Friday, June 5, 2009

Adding Delicious Data to Your Library Website, by Andrew Darby and Ron Gilmour

Social bookmarking services such as Delicious offer a simple way of developing lists of library resources. This paper outlines various methods of incorporating data from a Delicious account into a webpage. We begin with a description of Delicious Linkrolls and Tagrolls, the simplest but least flexible method of displaying Delicious results. We then describe three more advanced methods of manipulating Delicious data using RSS, JSON, and XML. Code samples using PHP and JavaScript are provided.

Missing Items: Automating the Replacement Workflow Process, by Cheri Smith, et al

Academic libraries handle missing items in a variety of ways. The Hesburgh Libraries of the University of Notre Dame recently revamped their system for replacing or withdrawing missing items. This article describes the new process that uses a customized database to facilitate efficient and effective communication, tracking, and selector decision making for large numbers of missing items.

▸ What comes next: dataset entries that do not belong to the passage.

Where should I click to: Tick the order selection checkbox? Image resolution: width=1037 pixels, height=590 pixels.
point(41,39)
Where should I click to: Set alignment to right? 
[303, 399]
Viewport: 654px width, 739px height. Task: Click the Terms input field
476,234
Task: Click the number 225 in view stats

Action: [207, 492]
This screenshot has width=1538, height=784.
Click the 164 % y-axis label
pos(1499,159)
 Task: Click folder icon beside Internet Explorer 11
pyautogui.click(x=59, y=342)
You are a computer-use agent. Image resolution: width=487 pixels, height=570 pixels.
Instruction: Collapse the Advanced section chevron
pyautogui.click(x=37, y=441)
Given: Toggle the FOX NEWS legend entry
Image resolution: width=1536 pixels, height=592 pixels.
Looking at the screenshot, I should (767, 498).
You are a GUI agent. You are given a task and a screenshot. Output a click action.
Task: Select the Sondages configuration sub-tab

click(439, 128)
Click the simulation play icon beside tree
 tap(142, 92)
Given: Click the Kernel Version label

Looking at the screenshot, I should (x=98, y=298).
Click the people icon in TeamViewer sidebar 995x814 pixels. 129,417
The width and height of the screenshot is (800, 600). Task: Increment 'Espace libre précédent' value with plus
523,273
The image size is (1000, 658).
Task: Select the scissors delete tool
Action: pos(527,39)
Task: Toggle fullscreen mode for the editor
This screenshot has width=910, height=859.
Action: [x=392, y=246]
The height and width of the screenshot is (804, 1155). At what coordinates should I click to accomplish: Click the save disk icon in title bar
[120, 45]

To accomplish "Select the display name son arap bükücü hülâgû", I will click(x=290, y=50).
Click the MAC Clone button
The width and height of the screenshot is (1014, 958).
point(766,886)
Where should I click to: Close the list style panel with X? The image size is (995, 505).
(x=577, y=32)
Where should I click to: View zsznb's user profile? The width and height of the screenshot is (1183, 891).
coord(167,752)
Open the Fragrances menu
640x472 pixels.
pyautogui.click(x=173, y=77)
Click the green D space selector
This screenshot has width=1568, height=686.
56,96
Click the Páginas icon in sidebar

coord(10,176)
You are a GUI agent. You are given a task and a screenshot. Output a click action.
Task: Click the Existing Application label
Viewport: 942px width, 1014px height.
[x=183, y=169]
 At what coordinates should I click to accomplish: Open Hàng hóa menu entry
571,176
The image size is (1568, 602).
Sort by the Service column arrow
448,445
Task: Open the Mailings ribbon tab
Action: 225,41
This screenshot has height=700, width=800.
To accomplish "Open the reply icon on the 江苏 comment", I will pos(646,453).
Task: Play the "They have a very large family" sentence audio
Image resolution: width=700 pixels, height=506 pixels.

Public Access Technologies in Public Libraries: Effects and Implications, by John Carlo Bertot

Public libraries were early adopters of Internet-based technologies and have provided public access to the Internet and computers since the early 1990s. The landscape of public-access Internet and computing was substantially different in the 1990s as the World Wide Web was only in its initial development. At that time, public libraries essentially experimented with public access Internet and computer services, largely absorbing this service into existing service and resource provision without substantial consideration of the management, facilities, staffing, and other implications of public-access technology (PAT) services and resources. This article explores the implications for public libraries of the provision of PAT and seeks to look further to review issues and practices associated with PAT provision resources. While much research focuses on the amount of public access that public libraries provide, little offers a view of the effect of public access on libraries. This article provides insights into some of the costs, issues, and challenges associated with public access and concludes with recommendations that require continued exploration.

Can Bibliographic Data be Put Directly onto the Semantic Web? by Martha Yee

This paper is a think piece about the possible future of bibliographic control; it provides a brief introduction to the Semantic Web and defines related terms, and it discusses granularity and structure issues and the lack of standards for the efficient display and indexing of bibliographic data. It is also a report on a work in progress—an experiment in building a Resource Description Framework (RDF) model of more FRBRized cataloging rules than those about to be introduced to the library community (Resource Description and Access) and in creating an RDF data model for the rules. I am now in the process of trying to model my cataloging rules in the form of an RDF model, which can also be inspected at In the process of doing this, I have discovered a number of areas in which I am not sure that RDF is sophisticated enough yet to deal with our data. This article is an attempt to identify some of those areas and explore whether or not the problems I have encountered are soluble—in other words, whether or not our data might be able to live on the Semantic Web. In this paper, I am focusing on raising the questions about the suitability of RDF to our data that have come up in the course of my work.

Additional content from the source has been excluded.